Book 1 in the Mists of Palenque Series

Set in Palenque (ancient Lakam Ha) during the Maya Classic period (250-900 CE), this is the first of four story of Ancient Mayan Queens. Yohl Ik”nal is the first woman who ruled at the height of the Maya civilization.

It is evident the author’s passion with the Mayan civilization, its culture and cosmology. It must have taken Ms. Martin intense research as well as numerous queries with indigenous elders in order to write such a detailed account. The saga also revives the love of archaeologists and adventurers to uncover ancient cities in tropical jungles.

This is a hard book to follow and keep focus. As I was flipping the pages I saw myself in a class room with a passionate professor detailing everything to an extreme: headdress, costume, food, pathways, culture, ritual, agriculture, etc…you name it is all there vividly described in minutiae. This is actually the main reason it took for ever to move along…. This is one story that lack direction and drifts way too much. Names, dates and some passages are also in the Mayan language I guess the author wanted to provide some authenticity but it made it difficult to keep track and understand. I skipped too many of those passages and finally the story lost me.
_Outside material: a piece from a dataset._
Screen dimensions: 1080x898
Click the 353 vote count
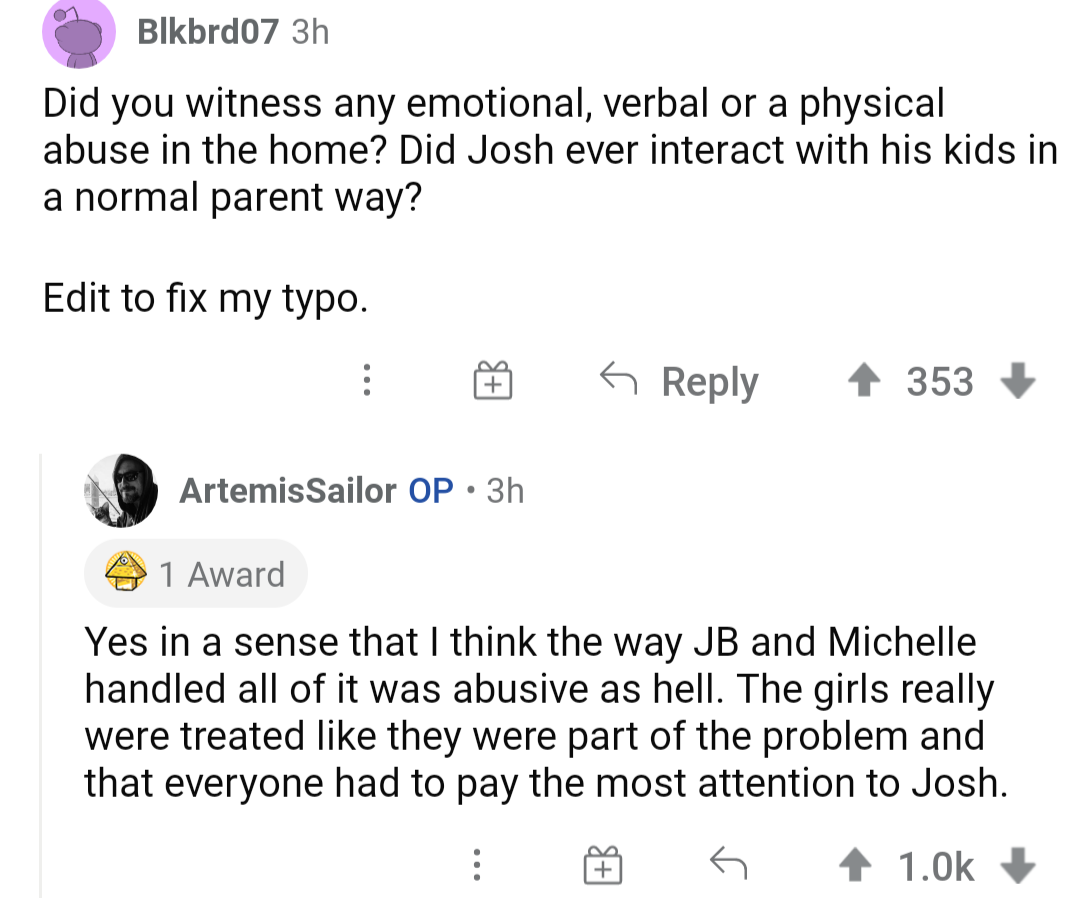(x=940, y=381)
This book may be excellent for some to gain a tad of knowledge about the extraordinary Mayan people but for those who wish mostly entertainment will find that the writing style overpowers the plot and the experience quite boring. Unfortunately I gave up mid-way….. This is one series that will please some and turn others away.

Not to say this is not a good book it simply was not for me. It is the way I see it.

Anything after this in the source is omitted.